To estimate the position of the vehicle, an extended Kalman filter (EKF) was used, fed with odometry information and the reference points observed by means of a 3D LiDAR in nine different routes with distances between 85 m and 360 m. The results show that incorporating the information from the observations improves the estimation of the position both in X (between 50% and 90%) and in Y (between 16% and 60%). Furthermore, the mean standard deviation remains below 0.22 m for both X and Y positions, and below 5.3 ° for the θ orientation.
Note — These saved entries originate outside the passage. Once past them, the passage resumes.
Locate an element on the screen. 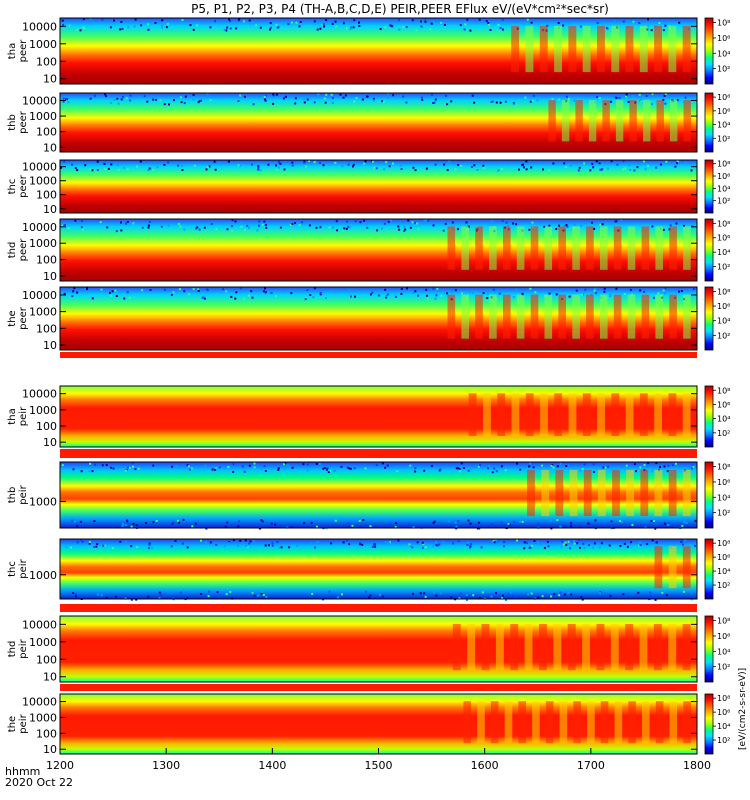  spectrogram-thc-peer is located at coordinates (378, 51).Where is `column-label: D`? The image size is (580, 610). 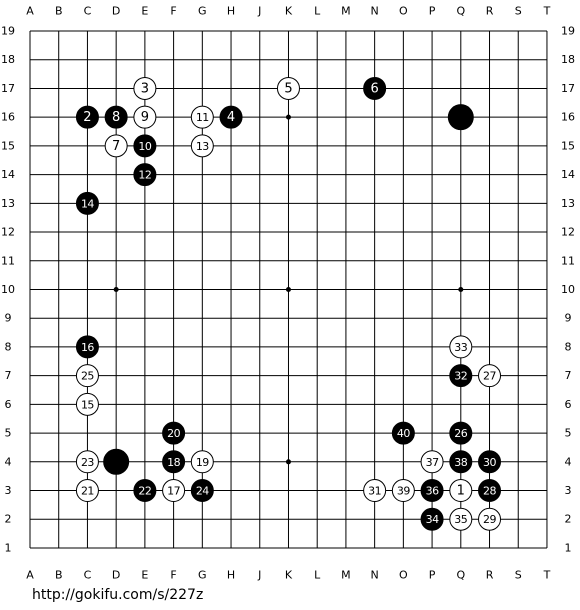 column-label: D is located at coordinates (116, 576).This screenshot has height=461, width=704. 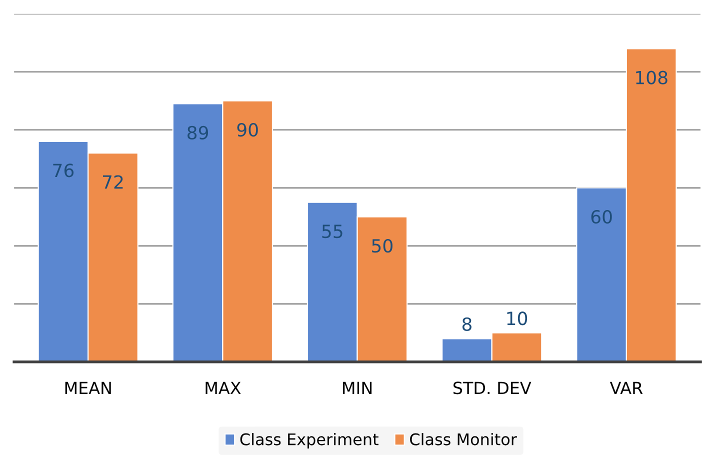 What do you see at coordinates (382, 246) in the screenshot?
I see `data-label: 50` at bounding box center [382, 246].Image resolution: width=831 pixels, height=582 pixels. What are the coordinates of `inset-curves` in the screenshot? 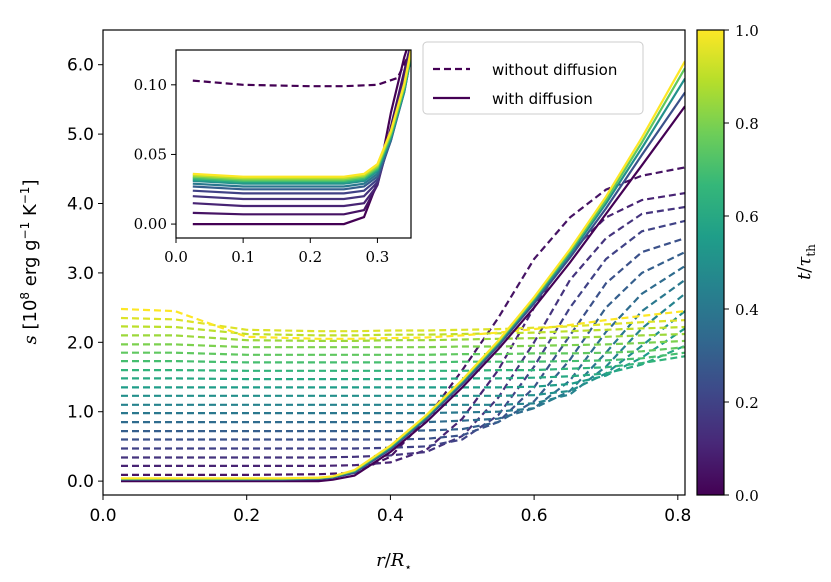 It's located at (302, 138).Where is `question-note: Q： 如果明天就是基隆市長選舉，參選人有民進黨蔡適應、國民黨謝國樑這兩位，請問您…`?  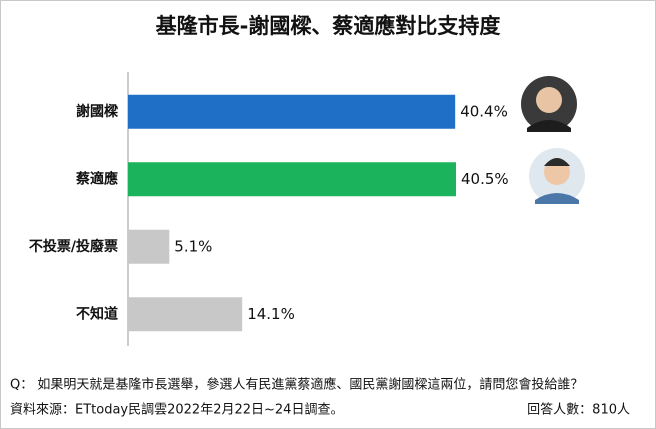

These results indicate that this is a promising localization method for environments with previously geo-referenced landmarks that can be detected and located.
To determine the scalability of the proposed method, it is necessary to carry out tests in larger areas (for example, a university campus), building and updating a map that uses both the infrastructure landmarks and others naturally present in the given environment (power poles, traffic lights and trees) and testing the EKF-based localization method implementation under different conditions.